Register of Clinical Technologists
- Formation: August 2000
- Type: Voluntary
- Headquarters: York
- Location: United Kingdom;
- Members: 2,300 active
- Official language: English
- Website: http://therct.org.uk/

= Register of Clinical Technologists =

Professional register

The Register of Clinical Technologists (RCT) is a voluntary professional register for clinical technologists and practitioners specialising in the practical application of physics, engineering and technology to clinical practice in the UK. Registrants work in NHS hospitals, private health care, academic institutions and the medical device industry.

==History==
The Register was formed in August 2000 as the Voluntary Register of Clinical Technologists (VRCT), with the aim of protecting the public by advocating statutory, professional regulation for Clinical Technologists. Despite the name change to RCT, membership of the register remains voluntary to this day and the number of active members is falling. Management of the Register was undertaken by members of the Institute of Physics and Engineering in Medicine (IPEM), the Association of Renal Technologists and the Institution of Incorporated Engineers (now the Institution of Engineering and Technology).

At its formation, the Register was designed to be a platform for the Clinical Technologist profession's campaign for statutory regulation with the then Health Professions’ Council (HPC).

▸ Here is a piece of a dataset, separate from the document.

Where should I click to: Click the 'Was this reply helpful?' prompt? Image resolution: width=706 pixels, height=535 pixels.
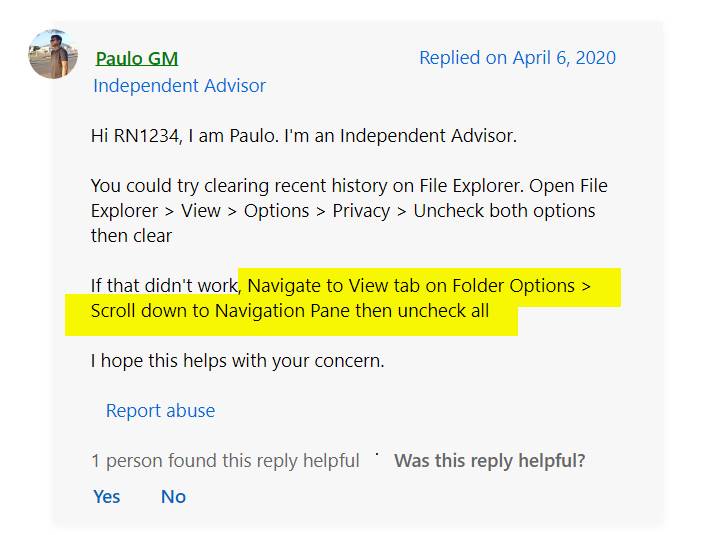(x=489, y=460)
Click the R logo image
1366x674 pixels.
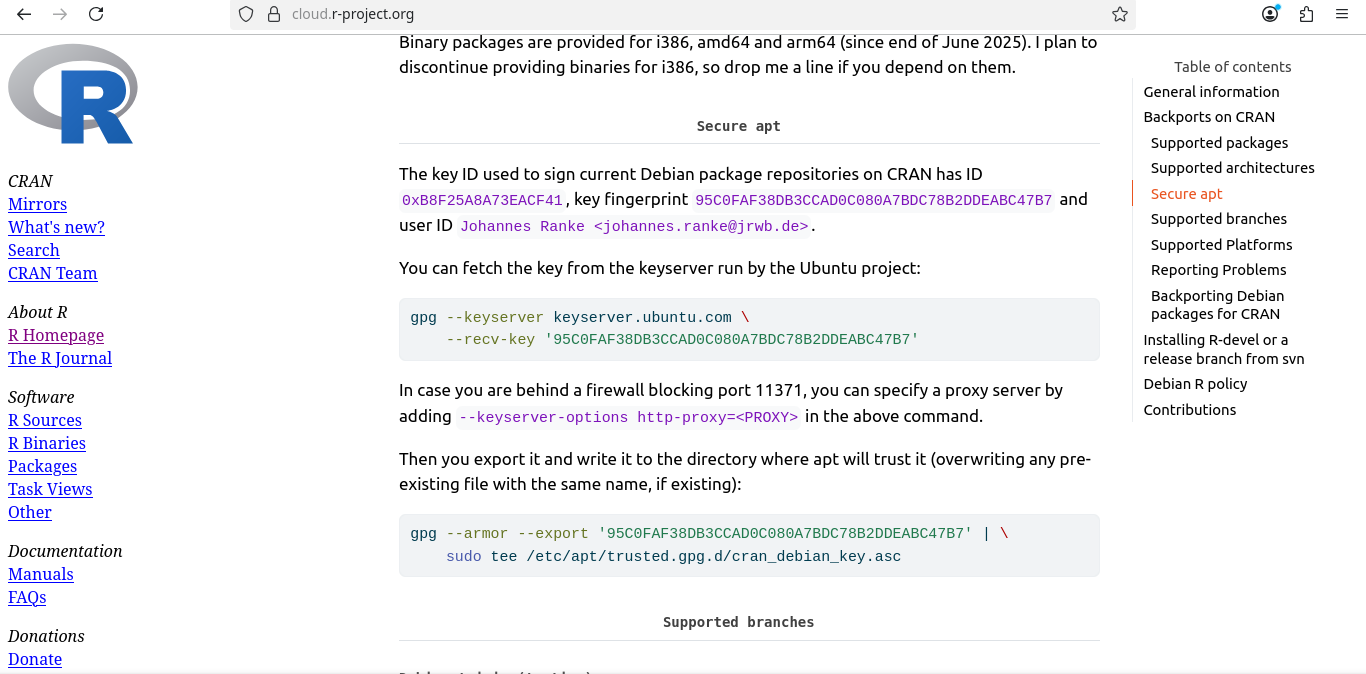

However, in 2011 the UK Government Command Paper ‘Enabling Excellence: Autonomy and Accountability for Health and Social Care Staff’ stated that extensions to statutory regulation "will only be considered where there is a compelling case on the basis of a public safety risk and where assured voluntary registers are not considered sufficient to manage this risk", and indicated that the way forward would be via assured voluntary registration. This was subsequently developed into a system of Accredited Registers administered by the Profession Standards Authority (PSA).

In 2013, at the request of the VCRT Management Panel, the management of the register was integrated into the professional work of IPEM, in order to provide a firmer footing for an application to the PSA to become an Accredited Register. In 2015, the Register was successful in achieving accreditation. In Dec 2023, the PSA is carrying out a re-accreditation assessment of the RCT.

In January 2024 the cost of yearly membership of the register has risen from £30 in 2023 to £48 per year.